*WORK REQUEST*.
Your output should be exactly the lines from the one containing "This screenshot has width=1456, height=639." through the final line of the records, both included, with every picture left out.
Start of INPUT DATA
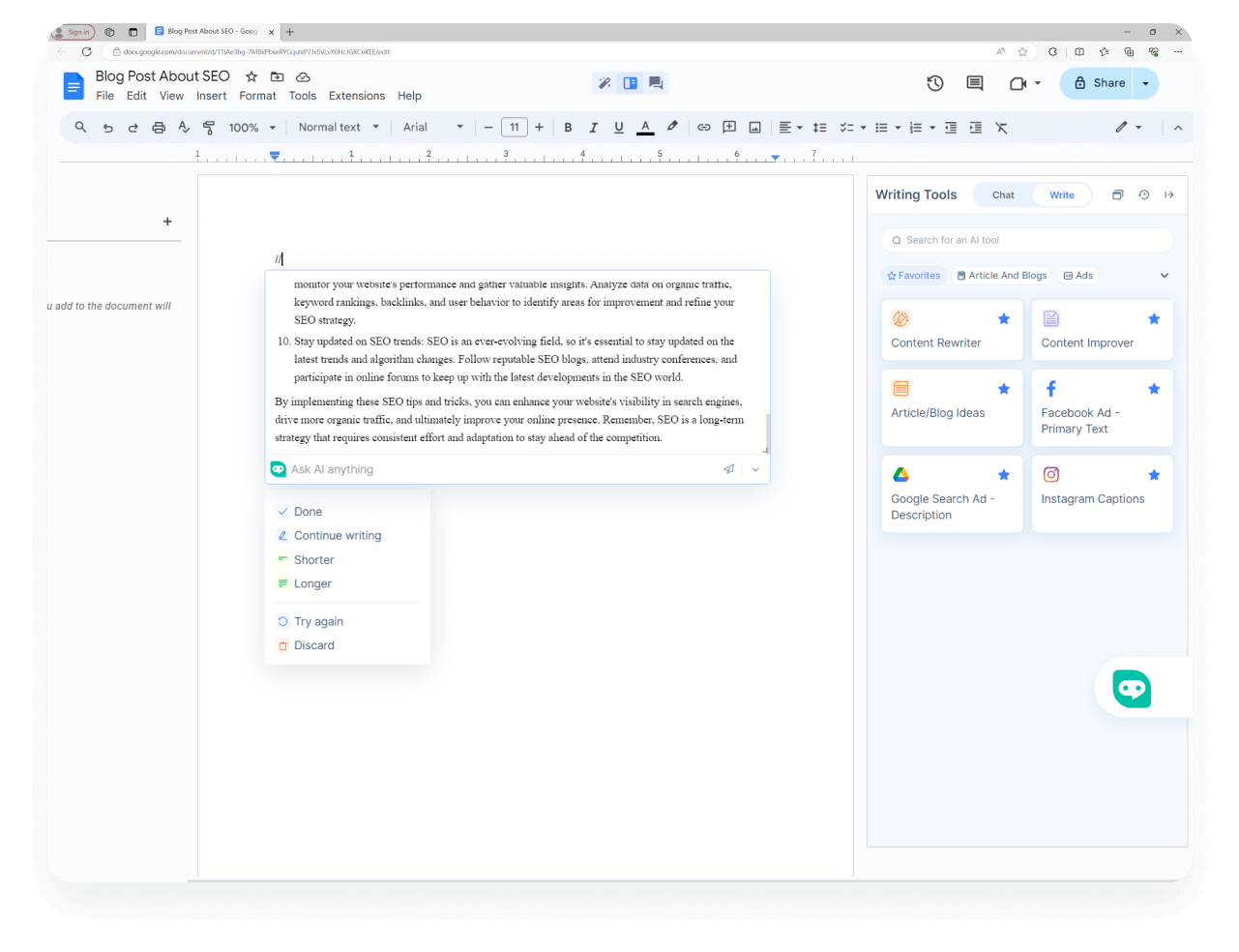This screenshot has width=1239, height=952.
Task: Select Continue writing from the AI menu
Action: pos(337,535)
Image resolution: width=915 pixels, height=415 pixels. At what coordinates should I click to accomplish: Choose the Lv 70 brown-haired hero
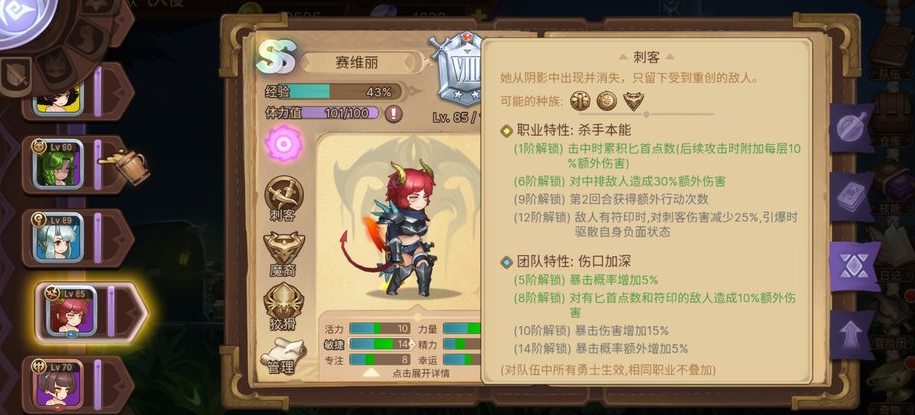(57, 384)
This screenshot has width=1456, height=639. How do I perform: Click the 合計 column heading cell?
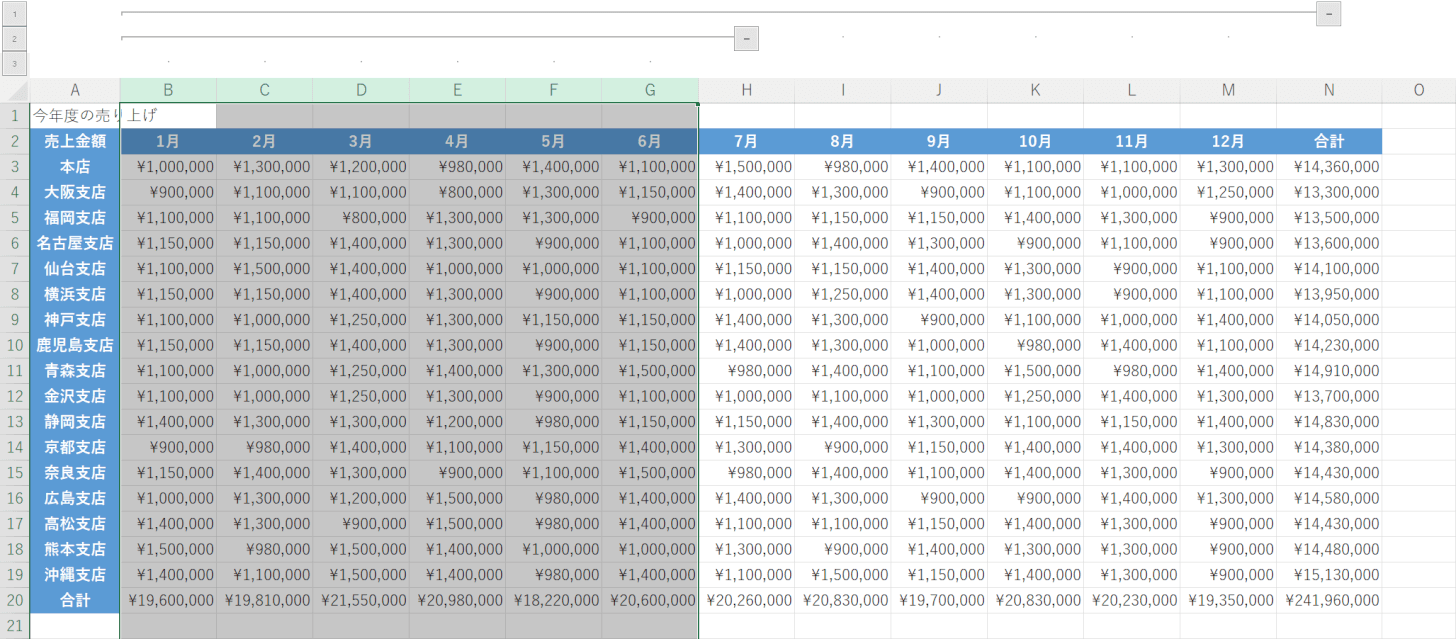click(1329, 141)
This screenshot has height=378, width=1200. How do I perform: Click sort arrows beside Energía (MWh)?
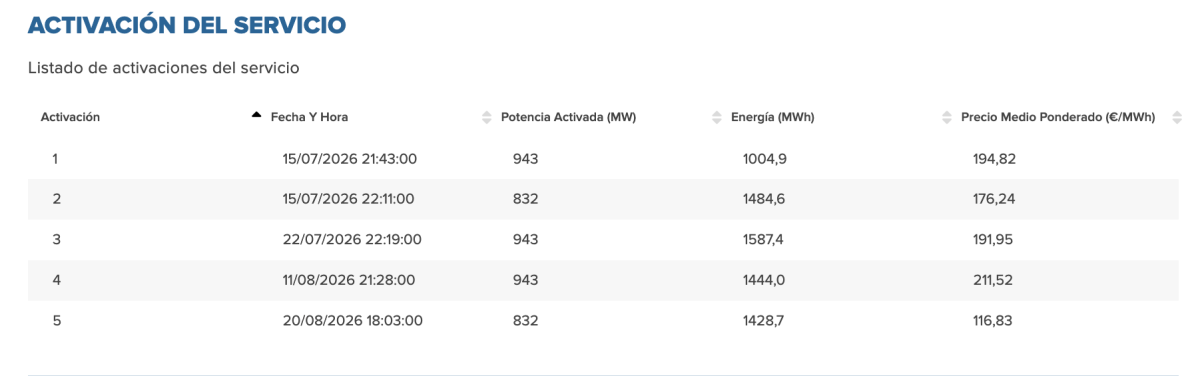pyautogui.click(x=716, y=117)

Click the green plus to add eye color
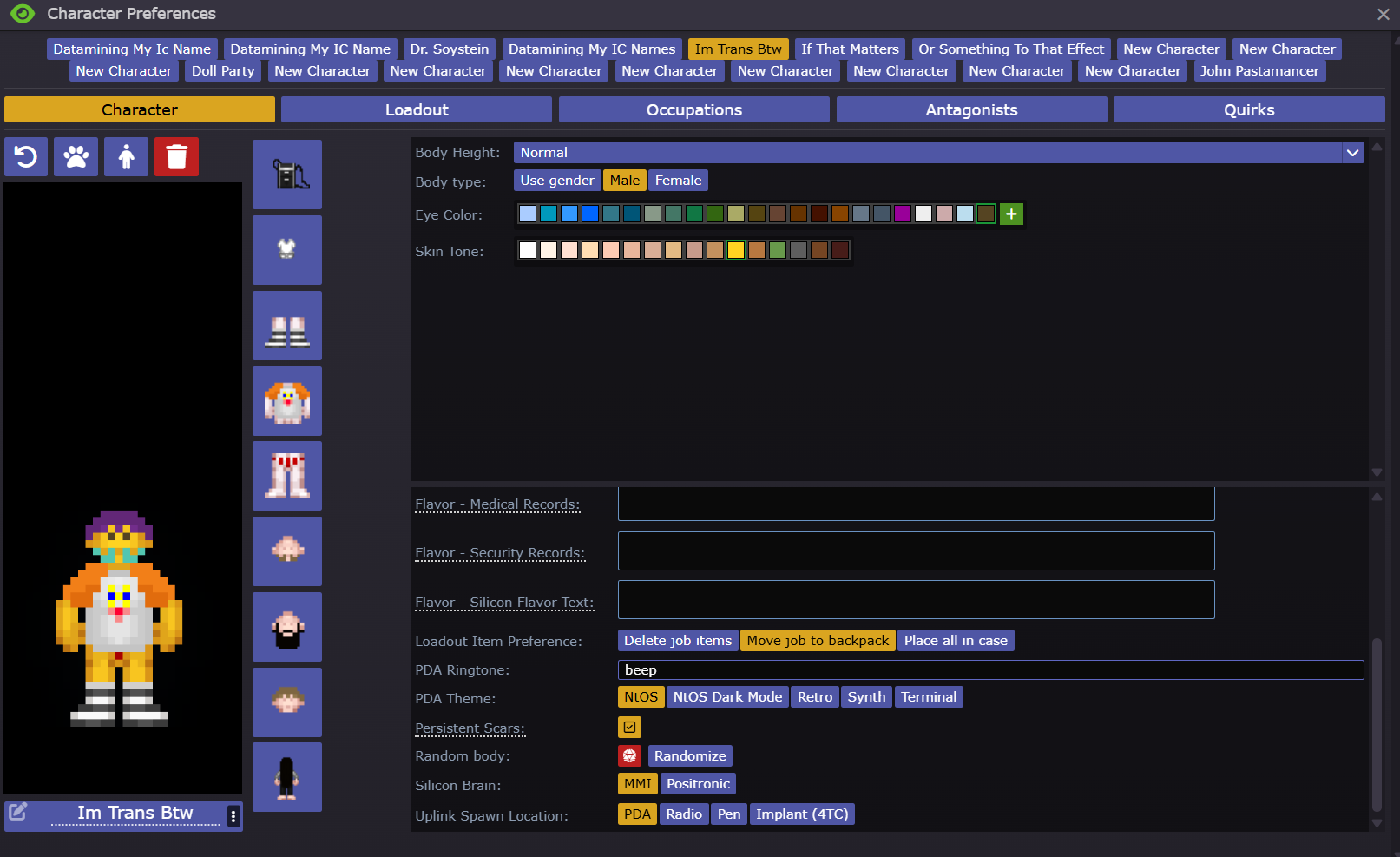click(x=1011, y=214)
End of INPUT DATA
*ANSWER BELOW*.
This screenshot has width=1456, height=639. How do I perform: Click the 合計 column heading cell?
click(1329, 141)
This screenshot has height=378, width=1200. How do I perform: Click sort arrows beside Energía (MWh)?
pyautogui.click(x=716, y=117)

Click the green plus to add eye color
click(x=1011, y=214)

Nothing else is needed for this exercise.